はじめに

 私は、2011年3月11日の東日本大震災後、10月に緊急スクールカウンセラー(以下、SC)派遣事業に応募したことをきっかけに、SCとして相双地域の県立高校(4カ月間)と小学校(5年間)に行きました。その後、県中地域の県立高校に異動して三年目になります。被災地外から中長期の支援に入るという視点から、これまでのSC活動をふりかえってみたいと思います。

活動中に心に留めていたこと

 震災半年後から中期にかけては、教職員の方々などの大人の疲弊も目立ちました。大人は子どもの支援者でいることを求められ、デリケートな立場や関係もあります。

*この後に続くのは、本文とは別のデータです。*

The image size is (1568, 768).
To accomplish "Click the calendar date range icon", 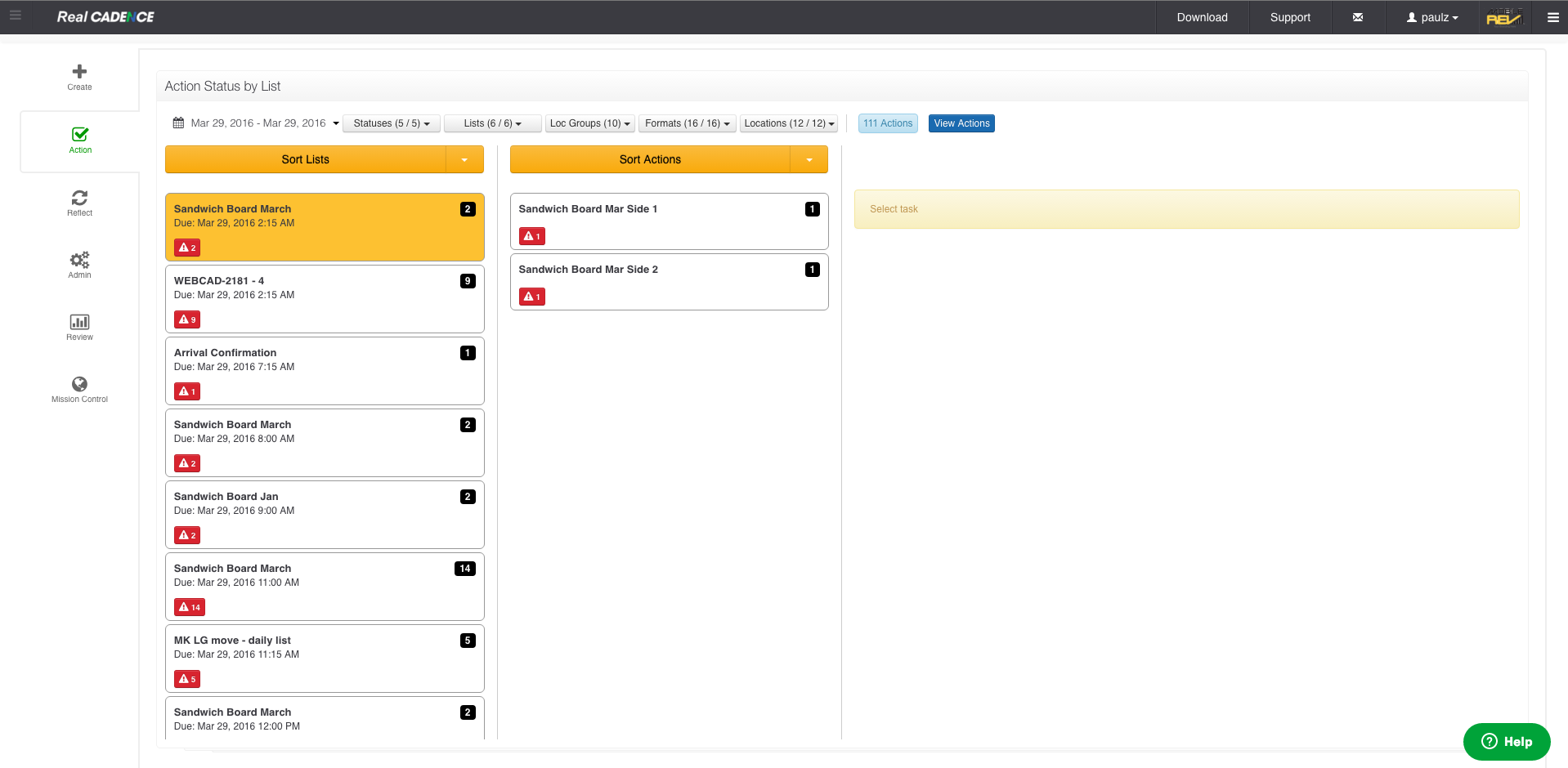I will click(178, 123).
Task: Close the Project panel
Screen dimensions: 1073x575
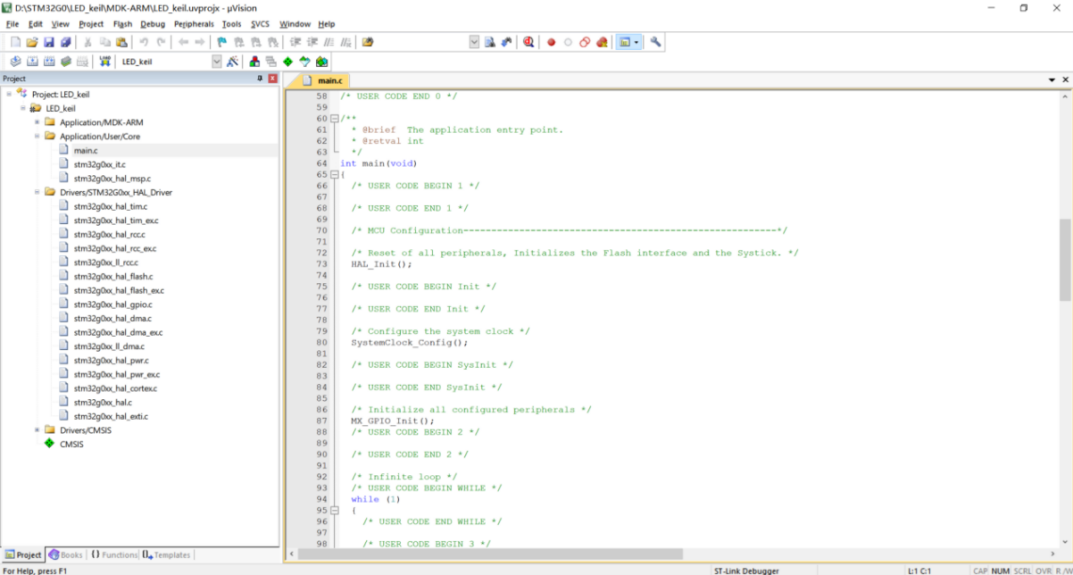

被災地外から来たSCとして先生方や保護者から被災状況を聴く時は、その方もひとりの被災者であることを忘れないようにしていました。
 震災後、時間が経過するにつれ、震災・原発事故被害があまり語られなくなり、その影響が見過ごされがちになっています。児童・生徒さんを理解する時に、「震災の時に何歳だったのか?」「何か被害体験はあるだろうか?」ということは念頭において話を聴いています。たとえば、原発事故からの避難生活で小中学校の転校を繰り返してきたことが、同世代との関係性に影響を与えているのではないかと思われる生徒さんや、非常に不安定な気持ちの背景に、震災後の大きな家庭環境の変化があったりします。
 同時に、支援の「終結」を考えない訳にはいきません。先生方へのコンサルテーション、面接のフィードバック、生徒理解や対応に関する先生向けのお便り等を通じて、校内の教育相談体制作りを支援することを大事にしています。黒子に徹する姿勢を、都内でSCとして活動する時よりも一層意識しています。

中長期支援を支えてくれるもの

 東京から福島に毎週のように通勤するのは、相双地域への勤務の時には前泊もありましたので、時間的、体力的、精神的、経済的に負担がないとはいえません。国と福島県による予算的裏付けがあり、報酬と旅費交通費が支給されていることは非常に支えになっています。中長期にわたって支援を継続するためには必要かつ大切なことだと思います。

今後の課題

 心理職として支援のための知識やスキルの向上に努めたり、心理職の職能団体として組織的な体制づくりは本格的に進められています。さらに今後は、私もできているわけではありませんが、臨床現場の知見を国や行政の施策につなげていく努力や工夫が必要だと考えています。とくに原発事故・放射線被害は社会的・政治的な課題であり、長期的にどのような影響があるかも明らかではありません。
 震災後9年が経過し、メディアでも「復興」ばかりが注目されがちです。そこには力を取り戻しつつある被災地の人々の姿を見て、私たちが安心したいという気持ちが働いているかもしれません。しかし県内行方不明者196人(2019年3月8日時点 警視庁)とその家族がおられることを忘れてはなりません。心理職として、今も色々な問題を抱えて苦悩している人々の声を社会に届けたり、施策につながる活動ができればと思っています。